Download or read book Yiddish for Pirates written by Gary Barwin and published by . This book was released on 2016 with total page 354 pages. Available in PDF, EPUB and Kindle. Book excerpt: In the years around 1492, Moishe, a Bar Mitzvah boy, leaves home to join a ship's crew, where he meets Aaron, the polyglot parrot who becomes his near-constant companion. But Inquisition Spain is a dangerous time to be Jewish and Moishe joins a band of hidden Jews trying to preserve some forbidden books. He falls in love with a young woman, Sarah; though they are separated by circumstance, Moishe's wanderings are motivated as much by their connection as by his quest for loot and freedom. When all Jews are expelled from Spain, Moishe travels to the Caribbean with the ambitious Christopher Columbus, a self-made man who loves his creator. Moishe eventually becomes a pirate and seeks revenge on the Spanish while seeking the ultimate booty: the Fountain of Youth. Bestseller. Winner of the 2017 Stephen Leacock Memorial Medal for Humour. 2016.

Book Jewish Pirates of the Caribbean

Download or read book Jewish Pirates of the Caribbean written by Edward Kritzler and published by Anchor. This book was released on 2009-11-03 with total page 353 pages. Available in PDF, EPUB and Kindle. Book excerpt: In this lively debut work of history, Edward Kritzler tells the tale of an unlikely group of swashbuckling Jews who ransacked the high seas in the aftermath of the Spanish Inquisition. At the end of the fifteenth century, many Jews had to flee Spain and Portugal. The most adventurous among them took to the seas as freewheeling outlaws. In ships bearing names such as the Prophet Samuel, Queen Esther, and Shield of Abraham, they attacked and plundered the Spanish fleet while forming alliances with other European powers to ensure the safety of Jews living in hiding. Filled with high-sea adventures–including encounters with Captain Morgan and other legendary pirates–Jewish Pirates of the Caribbean reveals a hidden chapter in Jewish history as well as the cruelty, terror, and greed that flourished during the Age of Discovery.

Book Five Little Gefiltes

Download or read book Five Little Gefiltes written by Dave Horowitz and published by Penguin. This book was released on 2007 with total page 34 pages. Available in PDF, EPUB and Kindle. Book excerpt: Five little gefilte fish sneak out of their jar to explore the world, but Mama Gefilte isn't happy to see her little ones leave.

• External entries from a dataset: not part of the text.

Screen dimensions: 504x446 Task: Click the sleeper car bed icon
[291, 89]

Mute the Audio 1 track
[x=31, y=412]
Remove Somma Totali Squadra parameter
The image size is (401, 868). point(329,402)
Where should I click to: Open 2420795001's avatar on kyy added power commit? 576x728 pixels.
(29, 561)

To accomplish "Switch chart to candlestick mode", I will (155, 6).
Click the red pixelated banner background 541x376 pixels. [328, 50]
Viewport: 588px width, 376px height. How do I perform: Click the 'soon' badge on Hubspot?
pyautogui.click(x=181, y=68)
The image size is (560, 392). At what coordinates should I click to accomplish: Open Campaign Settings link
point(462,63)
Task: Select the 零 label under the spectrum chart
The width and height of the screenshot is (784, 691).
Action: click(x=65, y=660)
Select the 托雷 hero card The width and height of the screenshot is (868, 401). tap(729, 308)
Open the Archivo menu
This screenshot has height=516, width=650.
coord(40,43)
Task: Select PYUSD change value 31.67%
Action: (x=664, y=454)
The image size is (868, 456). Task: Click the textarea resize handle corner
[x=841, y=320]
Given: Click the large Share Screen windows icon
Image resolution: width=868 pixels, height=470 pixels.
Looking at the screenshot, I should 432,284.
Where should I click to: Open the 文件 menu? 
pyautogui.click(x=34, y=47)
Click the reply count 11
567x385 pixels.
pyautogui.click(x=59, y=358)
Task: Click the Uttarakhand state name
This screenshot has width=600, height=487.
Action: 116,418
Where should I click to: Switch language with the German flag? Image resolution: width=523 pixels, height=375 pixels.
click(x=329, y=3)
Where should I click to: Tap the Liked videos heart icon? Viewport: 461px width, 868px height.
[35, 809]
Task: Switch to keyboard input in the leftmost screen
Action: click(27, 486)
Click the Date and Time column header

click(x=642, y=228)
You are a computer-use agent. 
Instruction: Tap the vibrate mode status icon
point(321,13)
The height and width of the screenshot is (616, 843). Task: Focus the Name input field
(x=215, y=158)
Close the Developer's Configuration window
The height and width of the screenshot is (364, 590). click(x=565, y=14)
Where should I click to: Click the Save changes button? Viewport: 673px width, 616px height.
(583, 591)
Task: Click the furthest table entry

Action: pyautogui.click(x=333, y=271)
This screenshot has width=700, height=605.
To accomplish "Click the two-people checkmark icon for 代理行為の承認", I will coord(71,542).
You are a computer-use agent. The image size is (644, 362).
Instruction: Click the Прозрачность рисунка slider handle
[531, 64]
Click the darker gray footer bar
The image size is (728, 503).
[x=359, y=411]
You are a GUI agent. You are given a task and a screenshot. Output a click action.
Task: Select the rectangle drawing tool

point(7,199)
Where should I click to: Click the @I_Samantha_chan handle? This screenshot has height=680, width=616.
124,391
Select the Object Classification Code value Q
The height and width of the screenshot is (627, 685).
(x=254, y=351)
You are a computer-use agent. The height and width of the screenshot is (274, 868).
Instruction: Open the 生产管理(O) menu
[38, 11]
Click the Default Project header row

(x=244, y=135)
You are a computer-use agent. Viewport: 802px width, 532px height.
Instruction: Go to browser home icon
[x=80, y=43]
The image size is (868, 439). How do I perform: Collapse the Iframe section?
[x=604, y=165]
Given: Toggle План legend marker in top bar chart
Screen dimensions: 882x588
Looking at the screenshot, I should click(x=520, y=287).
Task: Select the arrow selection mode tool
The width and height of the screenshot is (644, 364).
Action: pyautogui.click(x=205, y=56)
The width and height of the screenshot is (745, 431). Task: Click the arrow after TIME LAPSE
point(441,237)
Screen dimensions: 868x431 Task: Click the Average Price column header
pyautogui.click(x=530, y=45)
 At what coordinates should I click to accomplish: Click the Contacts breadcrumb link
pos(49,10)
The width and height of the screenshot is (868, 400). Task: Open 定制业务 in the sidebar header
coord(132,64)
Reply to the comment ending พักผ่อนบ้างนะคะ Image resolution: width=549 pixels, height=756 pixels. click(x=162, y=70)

Book The Government Manual for New Pirates

Download or read book The Government Manual for New Pirates written by Matthew David Brozik and published by Andrews McMeel Publishing. This book was released on 2009-01-01 with total page 144 pages. Available in PDF, EPUB and Kindle. Book excerpt: There be no callin' 'dibs' in piratin'. Booty be divided among the crew, from the lowest deckswabber to the highest masthand. So says the Pirate Code." --Calico Jack Rackham, king of the pirates * Enjoy a witty mock-official handbook for potential pirates and plunderers. Matthew David Brozik and Jacob Sager Weinstein continue to spoof those uber-utilitarian survival and how-to guides by offering this pithy pirating primer for budding buccaneers. This treasure trove of Pirate Code imparts wisdom on eye patches and tricorner hats, talking the talk, walking the walk (down the plank, that is), appropriate ship names, dueling, avoiding cursed treasure, and much more.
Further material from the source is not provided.